== READING PASSAGE

Zeno (emperor)
Zeno, the Eastern Roman emperor who ruled from 474 to 491, rose from a mountain people that Rome had long dismissed as barbarians to sit on one of history's most contested thrones. He was born Tarasis, son of Kodissa, in the Isaurian highlands of Cilicia, a region deep inside the Taurus Mountains. When the last emperor of the Western Roman Empire was deposed in 476, the imperial regalia traveled east to Constantinople and landed at Zeno's feet. The man who sent them, the Germanic chieftain Odoacer, explicitly acknowledged Zeno's suzerainty over the West. At that moment, a one-time mountain officer became the theoretical sole ruler of a reunified Roman Empire. Yet Zeno's hold on the throne was never easy. He was overthrown once, besieged, chased into a mountain fortress, betrayed by generals he trusted, and haunted by a religious dispute that outlasted him by nearly three decades. How did a man from a people Romans considered uncivilized survive on that throne for seventeen years? And what did he leave behind when he finally died on the 9th of April, 491?

====
== PROVIDED RECORDS

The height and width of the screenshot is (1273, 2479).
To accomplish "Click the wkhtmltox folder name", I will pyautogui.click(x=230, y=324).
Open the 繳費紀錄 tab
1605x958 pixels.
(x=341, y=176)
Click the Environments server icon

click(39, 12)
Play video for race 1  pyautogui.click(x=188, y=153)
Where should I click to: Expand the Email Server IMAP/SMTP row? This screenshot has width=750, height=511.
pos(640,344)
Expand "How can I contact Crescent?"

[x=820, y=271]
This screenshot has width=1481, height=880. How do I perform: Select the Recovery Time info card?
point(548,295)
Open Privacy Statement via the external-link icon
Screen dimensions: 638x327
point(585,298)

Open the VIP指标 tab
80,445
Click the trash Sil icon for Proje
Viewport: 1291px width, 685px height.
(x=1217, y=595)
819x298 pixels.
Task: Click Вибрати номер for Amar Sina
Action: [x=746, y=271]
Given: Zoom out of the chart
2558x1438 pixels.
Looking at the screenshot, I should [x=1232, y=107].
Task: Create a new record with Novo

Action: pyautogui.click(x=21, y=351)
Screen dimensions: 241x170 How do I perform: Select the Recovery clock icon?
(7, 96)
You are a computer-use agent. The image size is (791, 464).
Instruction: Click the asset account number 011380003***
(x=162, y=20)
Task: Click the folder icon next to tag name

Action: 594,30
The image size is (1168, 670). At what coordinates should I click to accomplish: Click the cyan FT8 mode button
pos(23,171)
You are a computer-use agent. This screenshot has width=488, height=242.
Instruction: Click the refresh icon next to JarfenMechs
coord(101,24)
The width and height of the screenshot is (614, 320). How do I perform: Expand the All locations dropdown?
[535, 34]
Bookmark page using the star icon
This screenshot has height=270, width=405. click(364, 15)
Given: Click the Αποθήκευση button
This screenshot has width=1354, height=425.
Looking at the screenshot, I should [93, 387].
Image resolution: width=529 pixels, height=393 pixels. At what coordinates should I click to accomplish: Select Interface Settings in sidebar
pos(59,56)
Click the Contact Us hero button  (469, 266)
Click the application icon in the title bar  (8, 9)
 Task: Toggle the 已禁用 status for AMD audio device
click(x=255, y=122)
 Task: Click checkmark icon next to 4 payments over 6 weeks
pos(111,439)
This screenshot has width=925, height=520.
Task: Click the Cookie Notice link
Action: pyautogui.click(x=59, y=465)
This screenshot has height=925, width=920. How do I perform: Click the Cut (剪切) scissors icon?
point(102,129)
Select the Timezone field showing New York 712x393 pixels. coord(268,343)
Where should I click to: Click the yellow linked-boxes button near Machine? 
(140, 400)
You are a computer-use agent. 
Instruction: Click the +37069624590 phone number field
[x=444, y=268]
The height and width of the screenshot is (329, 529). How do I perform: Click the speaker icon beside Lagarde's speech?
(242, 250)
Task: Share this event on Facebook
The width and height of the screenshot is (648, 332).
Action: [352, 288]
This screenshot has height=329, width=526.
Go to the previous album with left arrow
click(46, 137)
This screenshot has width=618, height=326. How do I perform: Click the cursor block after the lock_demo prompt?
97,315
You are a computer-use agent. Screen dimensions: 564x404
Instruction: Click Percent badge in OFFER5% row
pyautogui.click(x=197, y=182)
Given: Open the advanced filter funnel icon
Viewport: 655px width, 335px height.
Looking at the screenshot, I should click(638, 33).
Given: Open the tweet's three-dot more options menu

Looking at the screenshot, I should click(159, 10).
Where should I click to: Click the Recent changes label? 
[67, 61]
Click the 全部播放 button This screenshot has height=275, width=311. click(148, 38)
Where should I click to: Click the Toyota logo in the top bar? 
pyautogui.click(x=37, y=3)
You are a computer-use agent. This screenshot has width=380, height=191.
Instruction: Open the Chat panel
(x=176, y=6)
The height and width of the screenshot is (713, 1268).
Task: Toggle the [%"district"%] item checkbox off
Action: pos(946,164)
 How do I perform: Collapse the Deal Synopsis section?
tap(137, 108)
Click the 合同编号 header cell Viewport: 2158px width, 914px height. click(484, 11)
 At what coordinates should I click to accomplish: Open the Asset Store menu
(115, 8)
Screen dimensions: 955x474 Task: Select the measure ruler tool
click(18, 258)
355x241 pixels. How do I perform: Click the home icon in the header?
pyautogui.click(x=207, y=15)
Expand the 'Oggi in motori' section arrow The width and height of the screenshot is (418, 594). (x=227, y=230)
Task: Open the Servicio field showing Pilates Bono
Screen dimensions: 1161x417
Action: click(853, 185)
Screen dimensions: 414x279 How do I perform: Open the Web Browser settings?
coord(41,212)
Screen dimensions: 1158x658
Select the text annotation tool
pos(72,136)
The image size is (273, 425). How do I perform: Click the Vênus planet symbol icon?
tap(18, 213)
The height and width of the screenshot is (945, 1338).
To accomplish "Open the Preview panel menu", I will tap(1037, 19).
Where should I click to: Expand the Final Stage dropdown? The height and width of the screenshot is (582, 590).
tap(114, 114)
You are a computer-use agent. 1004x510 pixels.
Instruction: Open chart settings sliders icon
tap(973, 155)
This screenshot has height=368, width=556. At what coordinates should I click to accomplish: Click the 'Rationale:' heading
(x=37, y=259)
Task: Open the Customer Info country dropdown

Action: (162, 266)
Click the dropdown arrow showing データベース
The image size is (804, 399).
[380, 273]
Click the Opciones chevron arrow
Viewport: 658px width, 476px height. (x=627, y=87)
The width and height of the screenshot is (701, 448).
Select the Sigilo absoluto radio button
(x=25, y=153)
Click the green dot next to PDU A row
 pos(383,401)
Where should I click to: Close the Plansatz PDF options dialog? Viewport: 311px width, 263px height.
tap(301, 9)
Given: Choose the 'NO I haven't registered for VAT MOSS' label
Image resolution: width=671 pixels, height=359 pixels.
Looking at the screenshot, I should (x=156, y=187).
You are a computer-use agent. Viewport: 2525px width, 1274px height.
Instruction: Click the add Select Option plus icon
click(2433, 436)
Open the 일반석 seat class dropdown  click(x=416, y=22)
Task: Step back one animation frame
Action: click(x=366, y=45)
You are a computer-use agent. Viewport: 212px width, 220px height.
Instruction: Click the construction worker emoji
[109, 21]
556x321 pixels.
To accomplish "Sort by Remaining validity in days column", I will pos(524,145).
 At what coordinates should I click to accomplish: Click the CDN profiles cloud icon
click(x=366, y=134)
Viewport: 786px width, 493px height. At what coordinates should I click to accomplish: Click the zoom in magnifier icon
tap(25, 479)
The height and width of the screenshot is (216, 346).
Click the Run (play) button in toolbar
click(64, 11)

====

** WORK INSTRUCTIONS **
Continue the passage on the emperor Zeno from the point where it stops.

** RIGHT ANSWER **
Tarasis was born in Rusumblada, a settlement later renamed Zenopolis in his honor. His father was Kodisa, his mother Lallis, and his brother Longinus. The Isaurians inhabited the core of the Taurus Mountains, in what is now the Konya and Bozkir area of Turkey. Rome had governed them for over five centuries, yet still regarded them as borderland barbarians. One thing set them apart from the Goths and other Germanic peoples who filled the late Roman army: the Isaurians were Nicene Christians, not Arians. That distinction mattered enormously. It meant they were not formally barred from the imperial throne.
The earliest surviving record of Tarasis dates to 464, when he obtained letters written by Ardabur, son of the powerful Alan military commander Aspar. Those letters showed that Ardabur had invited the Sassanid king to invade Roman territory. Tarasis handed them to Emperor Leo I, who used the evidence to strip Ardabur of his command, thereby weakening Aspar's grip on the army. As a reward, Leo appointed Tarasis comes domesticorum, one of the most prestigious offices in the Empire. Leo praised the act to Daniel the Stylite, a holy man both men consulted before military campaigns.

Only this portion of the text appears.